Quali sono gli errori più frequenti?
- Il Mixing Glass a temperatura ambiente. Per gestire al meglio raffreddamento e diluizione, senza che quest’ultima diventi incontrollabile, consiglio di tenere il Mixing Glass in un freezer o sul bancone ma, in quest’ultima ipotesi, con del ghiaccio al suo interno. In caso contrario, le pareti del Mixing Glass contribuiranno in maniera significativa al disciogliente del ghiaccio e quindi alla diluizione finale del drink.

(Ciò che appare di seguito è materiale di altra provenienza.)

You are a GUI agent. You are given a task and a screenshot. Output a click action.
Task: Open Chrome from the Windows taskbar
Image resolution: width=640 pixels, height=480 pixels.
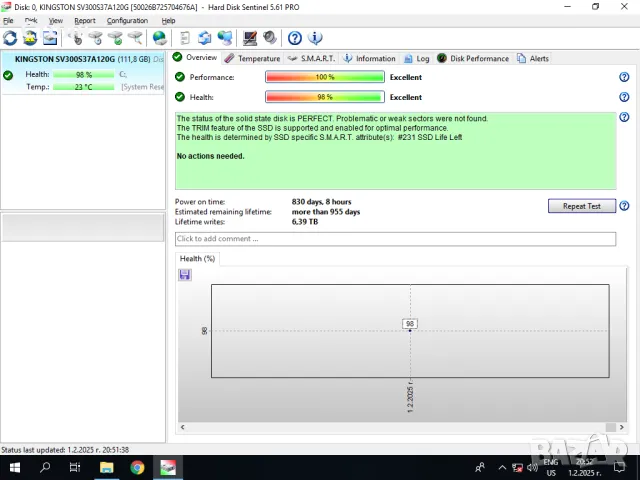(137, 467)
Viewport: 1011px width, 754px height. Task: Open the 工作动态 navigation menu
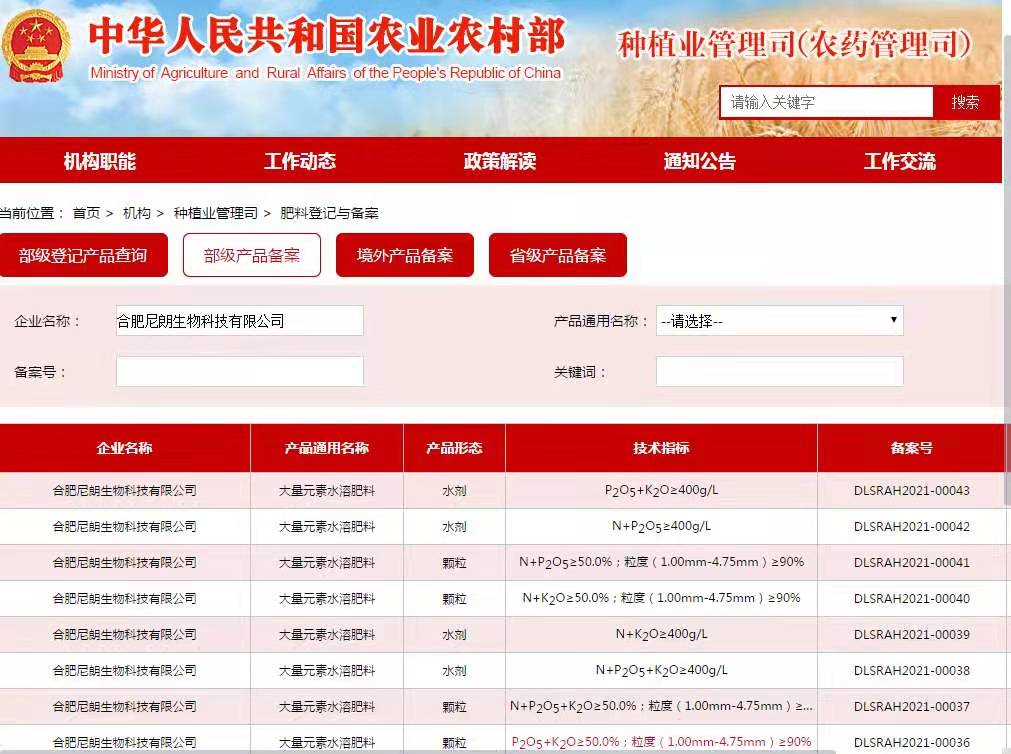pyautogui.click(x=300, y=161)
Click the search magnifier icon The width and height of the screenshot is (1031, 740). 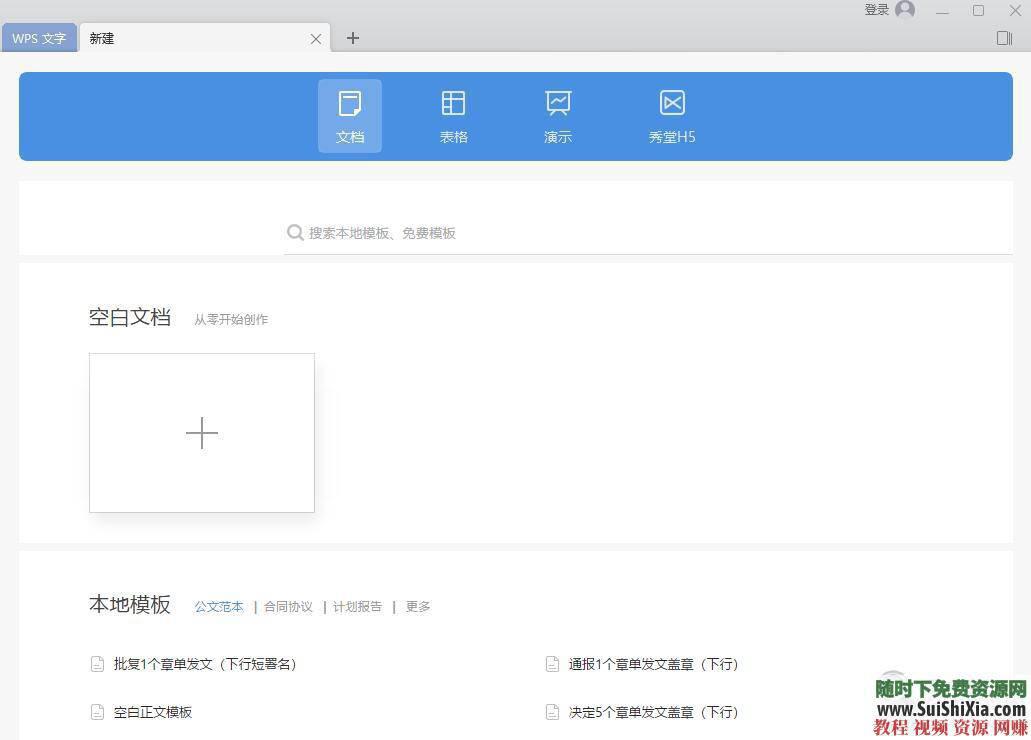[296, 232]
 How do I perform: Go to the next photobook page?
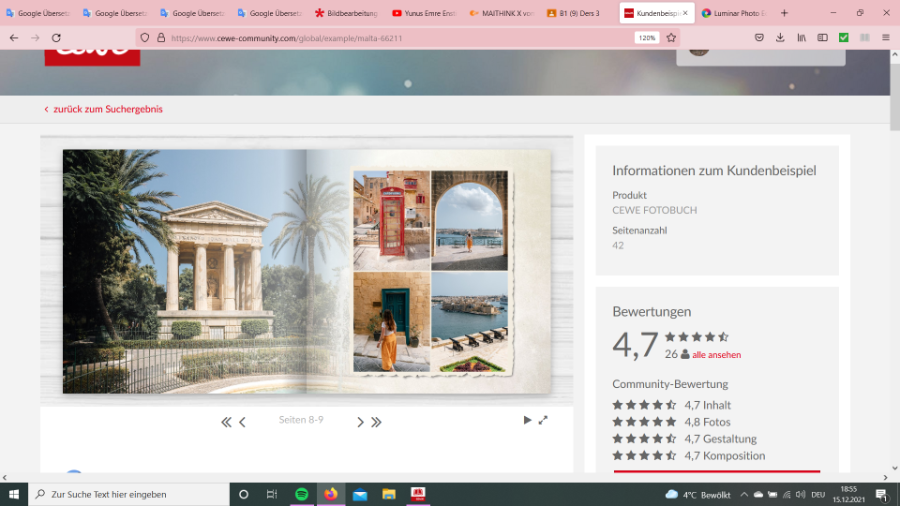pos(360,422)
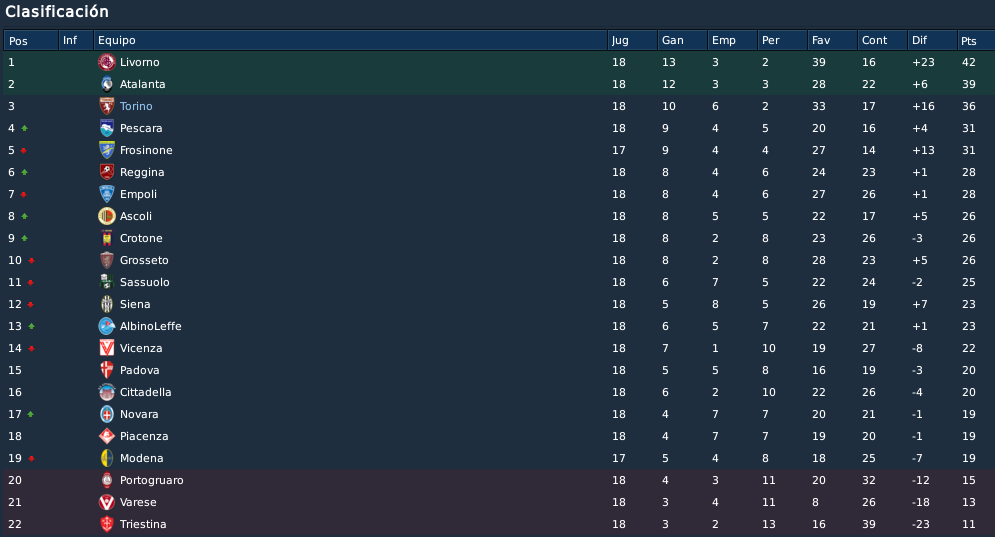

- La quantità di ghiaccio. Il giusto livello di ghiaccio da inserire nel Mixing Glass è quello che permette al ghiaccio di superare di poco il livello del drink. Così facendo tutto il cocktail sarà a contatto con il ghiaccio. Le pareti alte del Mixing Glass, invece, non toccate dal ghiaccio, non contribuiranno al suo discioglimento e dunque alla diluizione finale.
- Il tempo. Lavorare il drink in tecnica Stir per una quantità di tempo insufficiente produrrà un drink più caldo e più alcolico. Al contrario, un tempo eccessivo donerà al drink una diluizione esagerata, rendendolo annacquato.
- Il movimento di braccia. Il bar spoon dovrebbe roteare per mezzo di un movimento circolare delle dita con cui viene impugnato, ovvero il medio e l’anulare, facendosi al massimo aiutare dalle articolazioni del polso. Muovere il bar spoon con tutto il braccio porta ad una sensazione di goffaggine.